- WHAT YOU WILL DO:
• 1. Reproduce the passage on PCR inhibition and helminth DNA isolation from "In addition, these" to "in the literature.".
• 2. Decide whether each statement agrees with the passage on PCR inhibition and helminth DNA isolation, answering yes or no and quoting the deciding words: (a) The change in ΔRFU depends on the amount of target DNA in the sample. (b) Commercially available parasite concentrators for feces are fairly common in parasitological studies that use microscopy methods. (c) The works that used flotation–sedimentation evaluated how well the flotation methods removed PCR inhibitors.
• 3. Carry on the passage on PCR inhibition and helminth DNA isolation, writing what follows its final sentence.

Fluorescence quenching resulting in a decrease in ΔRFU is an important indicator of PCR inhibition because it does not always correlate with changes in the Ct value. The reasons for the Ct value changing can be both PCR inhibition and the loss of DNA during the extraction process. In contrast, the change in ΔRFU depends on the amount of inhibitors, rather than the amount of target DNA in the sample. Mechanisms for reducing ΔRFU include direct interference with the fluorophore and inhibition of the 5′–3′-exonuclease activity of the polymerase. As a result, the polymerase displaces the probe from the duplex complex without hydrolyzing it [43]. Fluorescence inhibition is an overlooked phenomenon that needs to be considered to allow for the development of optimal qPCR assays [44].
The concentration of STH eggs before DNA isolation can significantly increase the sensitivity of molecular diagnostic methods for helminth infections in low-incidence regions, where patients with a low helminth invasion range often have relatively few parasite eggs in their feces. The use of commercially available parasite concentrators for feces is a fairly common practice in parasitological studies that use microscopy methods [45,46]. We have found a small number of works where protocols for isolating helminth DNA used flotation–sedimentation for concentrating parasite eggs from feces [47,48,49] and sewage sludge [50]. Nonetheless, in most of these works, the eggs were washed off coverslips after flotation for further DNA isolation, or from sieves, in the case of sewage sludge. This increases the risk of losing part of the eggs of parasites, and significantly complicates the procedure for DNA extraction, which makes these methods of isolation unsuitable for use in the routine laboratory diagnosis of helminthiases.
In addition, these works did not evaluate the effectiveness of the removal of PCR inhibitors by the flotation methods. Studies on the use of commercially available parasite egg concentrators for the isolation of STH DNA from feces are not found in the literature.

- DATASET CONTENT:
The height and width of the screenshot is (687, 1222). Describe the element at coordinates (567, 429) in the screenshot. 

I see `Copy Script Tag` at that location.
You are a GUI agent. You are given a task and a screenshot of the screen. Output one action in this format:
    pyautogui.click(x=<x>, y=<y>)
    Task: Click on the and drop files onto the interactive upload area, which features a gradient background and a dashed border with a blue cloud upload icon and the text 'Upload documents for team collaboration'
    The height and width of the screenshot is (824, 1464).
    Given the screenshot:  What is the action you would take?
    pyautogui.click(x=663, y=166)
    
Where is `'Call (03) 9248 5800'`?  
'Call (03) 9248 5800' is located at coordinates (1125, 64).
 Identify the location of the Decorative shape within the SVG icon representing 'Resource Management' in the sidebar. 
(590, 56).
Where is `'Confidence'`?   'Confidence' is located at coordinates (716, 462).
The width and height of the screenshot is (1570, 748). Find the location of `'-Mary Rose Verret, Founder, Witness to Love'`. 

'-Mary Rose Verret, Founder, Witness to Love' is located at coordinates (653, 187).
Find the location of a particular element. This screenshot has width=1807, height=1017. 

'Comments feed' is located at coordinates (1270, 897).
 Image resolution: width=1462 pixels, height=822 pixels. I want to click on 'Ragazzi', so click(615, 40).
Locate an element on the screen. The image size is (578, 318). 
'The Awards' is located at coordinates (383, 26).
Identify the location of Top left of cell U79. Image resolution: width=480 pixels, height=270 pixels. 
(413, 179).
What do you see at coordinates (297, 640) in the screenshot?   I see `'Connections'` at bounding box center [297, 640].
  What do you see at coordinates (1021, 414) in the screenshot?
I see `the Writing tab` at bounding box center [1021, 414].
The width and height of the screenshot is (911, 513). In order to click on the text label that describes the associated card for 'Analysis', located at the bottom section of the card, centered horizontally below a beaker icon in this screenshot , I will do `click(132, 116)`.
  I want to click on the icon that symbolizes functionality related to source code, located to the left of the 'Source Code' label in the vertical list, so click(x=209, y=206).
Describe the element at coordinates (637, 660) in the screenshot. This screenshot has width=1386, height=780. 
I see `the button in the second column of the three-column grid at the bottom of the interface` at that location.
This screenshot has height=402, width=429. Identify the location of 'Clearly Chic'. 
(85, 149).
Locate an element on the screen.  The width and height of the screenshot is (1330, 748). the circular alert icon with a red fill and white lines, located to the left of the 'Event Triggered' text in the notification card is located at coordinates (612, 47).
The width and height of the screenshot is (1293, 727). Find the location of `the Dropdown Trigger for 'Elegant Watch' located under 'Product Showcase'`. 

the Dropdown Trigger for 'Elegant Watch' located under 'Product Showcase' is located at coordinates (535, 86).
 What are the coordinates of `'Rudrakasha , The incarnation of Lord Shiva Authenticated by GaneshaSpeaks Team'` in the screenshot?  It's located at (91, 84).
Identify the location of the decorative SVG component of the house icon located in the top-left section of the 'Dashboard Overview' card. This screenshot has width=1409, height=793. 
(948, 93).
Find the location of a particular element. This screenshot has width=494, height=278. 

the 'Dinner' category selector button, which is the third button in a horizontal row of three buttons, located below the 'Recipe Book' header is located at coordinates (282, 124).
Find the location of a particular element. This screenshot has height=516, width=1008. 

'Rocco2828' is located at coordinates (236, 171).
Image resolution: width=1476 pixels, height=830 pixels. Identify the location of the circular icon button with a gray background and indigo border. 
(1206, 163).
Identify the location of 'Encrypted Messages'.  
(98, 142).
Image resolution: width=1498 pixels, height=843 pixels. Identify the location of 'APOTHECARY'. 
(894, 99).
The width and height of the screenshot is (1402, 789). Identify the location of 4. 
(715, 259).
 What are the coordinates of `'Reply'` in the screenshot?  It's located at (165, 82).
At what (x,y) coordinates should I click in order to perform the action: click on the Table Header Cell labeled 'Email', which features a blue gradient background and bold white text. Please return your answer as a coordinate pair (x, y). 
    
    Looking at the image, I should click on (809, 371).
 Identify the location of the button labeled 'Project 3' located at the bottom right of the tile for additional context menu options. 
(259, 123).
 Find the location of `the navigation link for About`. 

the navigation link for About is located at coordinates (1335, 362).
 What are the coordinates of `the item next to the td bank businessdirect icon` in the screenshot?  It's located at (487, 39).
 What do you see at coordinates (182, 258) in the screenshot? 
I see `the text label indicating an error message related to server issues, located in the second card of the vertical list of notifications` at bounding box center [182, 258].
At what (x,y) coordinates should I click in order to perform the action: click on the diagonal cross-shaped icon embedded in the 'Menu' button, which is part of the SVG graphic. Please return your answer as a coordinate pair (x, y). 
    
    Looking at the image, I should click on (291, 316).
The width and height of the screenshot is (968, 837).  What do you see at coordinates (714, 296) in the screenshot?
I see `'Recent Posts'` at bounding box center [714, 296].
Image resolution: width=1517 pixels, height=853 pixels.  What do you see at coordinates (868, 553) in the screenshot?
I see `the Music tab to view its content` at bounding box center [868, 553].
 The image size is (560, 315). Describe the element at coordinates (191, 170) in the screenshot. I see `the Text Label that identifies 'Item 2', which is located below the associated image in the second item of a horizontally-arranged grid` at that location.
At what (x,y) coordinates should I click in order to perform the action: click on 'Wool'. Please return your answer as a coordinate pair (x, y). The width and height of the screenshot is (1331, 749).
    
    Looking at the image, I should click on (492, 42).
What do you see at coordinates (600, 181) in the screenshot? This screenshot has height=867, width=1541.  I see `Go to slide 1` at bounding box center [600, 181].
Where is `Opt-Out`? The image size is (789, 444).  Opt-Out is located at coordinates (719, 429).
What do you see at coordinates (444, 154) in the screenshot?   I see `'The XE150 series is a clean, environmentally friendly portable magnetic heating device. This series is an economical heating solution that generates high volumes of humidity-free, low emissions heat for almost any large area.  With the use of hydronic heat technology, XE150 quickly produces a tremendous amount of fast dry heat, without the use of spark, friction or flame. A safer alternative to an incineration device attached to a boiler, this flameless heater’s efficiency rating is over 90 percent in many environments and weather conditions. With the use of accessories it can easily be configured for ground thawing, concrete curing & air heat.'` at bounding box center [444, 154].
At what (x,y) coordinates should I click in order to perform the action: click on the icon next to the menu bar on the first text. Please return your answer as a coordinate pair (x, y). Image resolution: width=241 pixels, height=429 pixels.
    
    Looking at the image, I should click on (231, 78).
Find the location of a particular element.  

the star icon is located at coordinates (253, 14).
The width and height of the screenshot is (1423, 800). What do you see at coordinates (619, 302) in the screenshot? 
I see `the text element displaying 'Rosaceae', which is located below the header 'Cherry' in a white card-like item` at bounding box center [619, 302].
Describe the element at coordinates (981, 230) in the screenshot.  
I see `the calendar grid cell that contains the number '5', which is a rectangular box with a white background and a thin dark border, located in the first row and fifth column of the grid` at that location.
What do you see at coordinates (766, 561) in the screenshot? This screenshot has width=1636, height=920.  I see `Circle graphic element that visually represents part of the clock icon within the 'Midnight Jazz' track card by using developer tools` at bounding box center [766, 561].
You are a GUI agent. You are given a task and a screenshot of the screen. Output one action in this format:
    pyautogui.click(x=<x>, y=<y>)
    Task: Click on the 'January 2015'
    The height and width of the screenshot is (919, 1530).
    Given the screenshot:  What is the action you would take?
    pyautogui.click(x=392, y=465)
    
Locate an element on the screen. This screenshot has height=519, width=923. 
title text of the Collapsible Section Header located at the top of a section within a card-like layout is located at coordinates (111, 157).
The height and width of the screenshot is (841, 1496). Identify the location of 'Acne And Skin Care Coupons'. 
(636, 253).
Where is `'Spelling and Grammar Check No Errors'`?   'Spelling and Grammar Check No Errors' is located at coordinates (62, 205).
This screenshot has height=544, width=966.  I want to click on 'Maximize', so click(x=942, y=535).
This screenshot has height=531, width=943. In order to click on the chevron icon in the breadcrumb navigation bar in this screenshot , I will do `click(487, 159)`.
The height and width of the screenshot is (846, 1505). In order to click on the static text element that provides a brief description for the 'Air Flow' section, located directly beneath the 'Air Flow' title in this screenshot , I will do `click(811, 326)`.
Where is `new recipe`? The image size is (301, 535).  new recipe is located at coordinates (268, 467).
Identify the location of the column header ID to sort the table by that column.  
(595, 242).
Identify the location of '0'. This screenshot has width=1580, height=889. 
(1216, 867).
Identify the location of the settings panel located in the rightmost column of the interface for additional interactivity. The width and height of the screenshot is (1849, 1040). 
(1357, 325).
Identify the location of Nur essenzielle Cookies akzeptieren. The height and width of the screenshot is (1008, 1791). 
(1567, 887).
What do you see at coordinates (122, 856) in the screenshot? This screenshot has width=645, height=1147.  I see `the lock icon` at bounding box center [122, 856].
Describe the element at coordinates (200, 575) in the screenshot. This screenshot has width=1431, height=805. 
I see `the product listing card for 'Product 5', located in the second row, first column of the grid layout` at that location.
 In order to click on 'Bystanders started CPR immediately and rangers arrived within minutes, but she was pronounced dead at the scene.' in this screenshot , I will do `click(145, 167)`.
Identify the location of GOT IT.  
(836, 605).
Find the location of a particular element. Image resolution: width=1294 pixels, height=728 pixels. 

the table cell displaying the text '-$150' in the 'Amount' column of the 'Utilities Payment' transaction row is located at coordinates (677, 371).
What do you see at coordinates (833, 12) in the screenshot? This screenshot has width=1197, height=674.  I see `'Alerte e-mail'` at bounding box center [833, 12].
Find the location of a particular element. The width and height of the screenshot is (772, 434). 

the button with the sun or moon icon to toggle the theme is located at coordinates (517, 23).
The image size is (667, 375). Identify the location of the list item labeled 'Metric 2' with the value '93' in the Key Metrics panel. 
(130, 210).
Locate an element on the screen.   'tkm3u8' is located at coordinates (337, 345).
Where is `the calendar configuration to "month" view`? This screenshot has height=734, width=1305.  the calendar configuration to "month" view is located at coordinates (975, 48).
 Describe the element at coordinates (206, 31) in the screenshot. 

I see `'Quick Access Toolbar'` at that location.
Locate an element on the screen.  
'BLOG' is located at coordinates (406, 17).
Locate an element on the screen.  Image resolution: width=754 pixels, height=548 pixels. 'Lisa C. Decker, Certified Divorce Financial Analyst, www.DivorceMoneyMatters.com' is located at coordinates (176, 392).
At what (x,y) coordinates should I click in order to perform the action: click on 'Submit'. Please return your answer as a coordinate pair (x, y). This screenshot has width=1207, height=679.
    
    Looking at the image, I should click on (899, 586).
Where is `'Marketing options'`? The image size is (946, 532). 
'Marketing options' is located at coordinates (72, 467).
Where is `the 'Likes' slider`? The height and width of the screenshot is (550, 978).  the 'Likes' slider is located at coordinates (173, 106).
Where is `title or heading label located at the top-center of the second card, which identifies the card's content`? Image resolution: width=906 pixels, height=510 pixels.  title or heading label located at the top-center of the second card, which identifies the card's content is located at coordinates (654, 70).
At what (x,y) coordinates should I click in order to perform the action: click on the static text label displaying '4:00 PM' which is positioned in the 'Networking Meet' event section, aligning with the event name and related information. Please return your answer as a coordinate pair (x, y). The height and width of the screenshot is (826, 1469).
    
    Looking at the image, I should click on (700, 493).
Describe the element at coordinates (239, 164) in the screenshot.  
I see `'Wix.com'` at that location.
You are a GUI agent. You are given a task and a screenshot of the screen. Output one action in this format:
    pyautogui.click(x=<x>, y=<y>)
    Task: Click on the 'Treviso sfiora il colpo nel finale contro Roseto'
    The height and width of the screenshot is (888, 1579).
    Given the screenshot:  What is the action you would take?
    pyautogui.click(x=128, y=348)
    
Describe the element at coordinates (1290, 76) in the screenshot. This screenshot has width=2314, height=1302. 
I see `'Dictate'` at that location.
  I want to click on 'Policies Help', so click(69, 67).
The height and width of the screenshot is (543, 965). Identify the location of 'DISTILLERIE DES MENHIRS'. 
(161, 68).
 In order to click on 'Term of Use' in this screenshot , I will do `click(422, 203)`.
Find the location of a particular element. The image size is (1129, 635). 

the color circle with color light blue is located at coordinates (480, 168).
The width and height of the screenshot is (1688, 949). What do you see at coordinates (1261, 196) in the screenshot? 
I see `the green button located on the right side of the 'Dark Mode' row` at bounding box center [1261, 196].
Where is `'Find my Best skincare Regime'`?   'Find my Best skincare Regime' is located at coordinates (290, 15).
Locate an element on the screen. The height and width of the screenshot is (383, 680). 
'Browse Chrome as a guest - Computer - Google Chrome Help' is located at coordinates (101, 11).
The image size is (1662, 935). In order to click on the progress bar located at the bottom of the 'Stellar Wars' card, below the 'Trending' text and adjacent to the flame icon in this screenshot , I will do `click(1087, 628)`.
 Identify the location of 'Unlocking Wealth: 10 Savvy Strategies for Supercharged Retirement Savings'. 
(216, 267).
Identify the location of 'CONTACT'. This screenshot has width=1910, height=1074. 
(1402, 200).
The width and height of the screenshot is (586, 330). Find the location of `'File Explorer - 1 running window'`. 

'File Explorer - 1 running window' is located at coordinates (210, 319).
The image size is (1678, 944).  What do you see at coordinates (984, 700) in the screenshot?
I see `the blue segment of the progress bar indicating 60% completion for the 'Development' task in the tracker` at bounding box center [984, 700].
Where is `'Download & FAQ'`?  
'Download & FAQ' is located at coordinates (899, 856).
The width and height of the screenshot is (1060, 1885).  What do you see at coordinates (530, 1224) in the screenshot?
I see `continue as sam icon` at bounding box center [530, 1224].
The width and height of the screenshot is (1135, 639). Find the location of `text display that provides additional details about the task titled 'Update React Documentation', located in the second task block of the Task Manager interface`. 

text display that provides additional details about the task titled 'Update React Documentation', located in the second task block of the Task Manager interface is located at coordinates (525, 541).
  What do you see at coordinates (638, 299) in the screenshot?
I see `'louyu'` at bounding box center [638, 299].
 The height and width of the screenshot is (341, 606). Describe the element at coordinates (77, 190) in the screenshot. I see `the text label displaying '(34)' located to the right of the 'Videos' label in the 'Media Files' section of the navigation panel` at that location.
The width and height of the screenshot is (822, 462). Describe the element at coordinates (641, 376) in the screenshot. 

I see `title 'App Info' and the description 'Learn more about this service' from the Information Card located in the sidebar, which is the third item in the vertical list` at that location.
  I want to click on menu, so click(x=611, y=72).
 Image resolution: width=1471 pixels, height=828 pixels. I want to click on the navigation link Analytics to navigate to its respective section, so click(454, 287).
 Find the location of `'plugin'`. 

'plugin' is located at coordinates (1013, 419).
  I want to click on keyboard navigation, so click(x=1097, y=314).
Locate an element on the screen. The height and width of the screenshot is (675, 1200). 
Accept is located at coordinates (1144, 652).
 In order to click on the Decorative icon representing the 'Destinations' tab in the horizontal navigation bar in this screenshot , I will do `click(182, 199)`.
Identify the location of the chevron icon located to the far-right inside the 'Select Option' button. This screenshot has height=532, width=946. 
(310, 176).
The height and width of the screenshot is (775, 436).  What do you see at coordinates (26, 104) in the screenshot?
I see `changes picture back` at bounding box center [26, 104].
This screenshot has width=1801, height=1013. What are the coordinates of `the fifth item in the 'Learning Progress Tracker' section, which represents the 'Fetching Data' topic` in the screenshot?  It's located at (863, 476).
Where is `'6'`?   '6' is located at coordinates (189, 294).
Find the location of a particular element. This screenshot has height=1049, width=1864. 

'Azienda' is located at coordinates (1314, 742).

- ANSWERS BY TASK:
• 1.
In addition, these works did not evaluate the effectiveness of the removal of PCR inhibitors by the flotation methods. Studies on the use of commercially available parasite egg concentrators for the isolation of STH DNA from feces are not found in the literature.

• 2.
(a) No: "the change in ΔRFU depends on the amount of inhibitors, rather than the amount of target DNA in the sample"
(b) Yes: "The use of commercially available parasite concentrators for feces is a fairly common practice in parasitological studies that use microscopy methods"
(c) No: "these works did not evaluate the effectiveness of the removal of PCR inhibitors by the flotation methods"

• 3.
Theoretically, in addition to physical methods, it is possible to concentrate STH eggs from feces using immunosorbent methods. The literature describes protocols for isolating the DNA of protozoan parasites with concentration using the method of immunomagnetic separation [51]. However, this method is quite laborious and much more expensive than the parasite concentrator, and, before its use, a step of preliminary isolation of parasite cysts from feces is still necessary, for example, by flotation. In addition, the existing commercially available kits are designed for the immunomagnetic separation of protozoan parasites (Cryptosporidium spp., Giardia lamblia, etc.). The isolation of STH eggs by this method is likely to be less efficient due to the much larger size of helminth eggs compared to parasitic protozoan cysts.
We chose the PCR reaction parameters as the main indicators of the DNA extraction effectivity and did not use methods such as measuring the total DNA amount using NanoDrop. We preferred PCR because, compared with NanoDrop, PCR provides a measure of only the target T. canis DNA. NanoDrop, in contrast, measures the total amount of DNA, consisting mainly of bacterial DNA after being isolated from feces. Moreover, unlike NanoDrop, it is possible to compare the amount of inhibitors after different DNA extraction methods using a PCR.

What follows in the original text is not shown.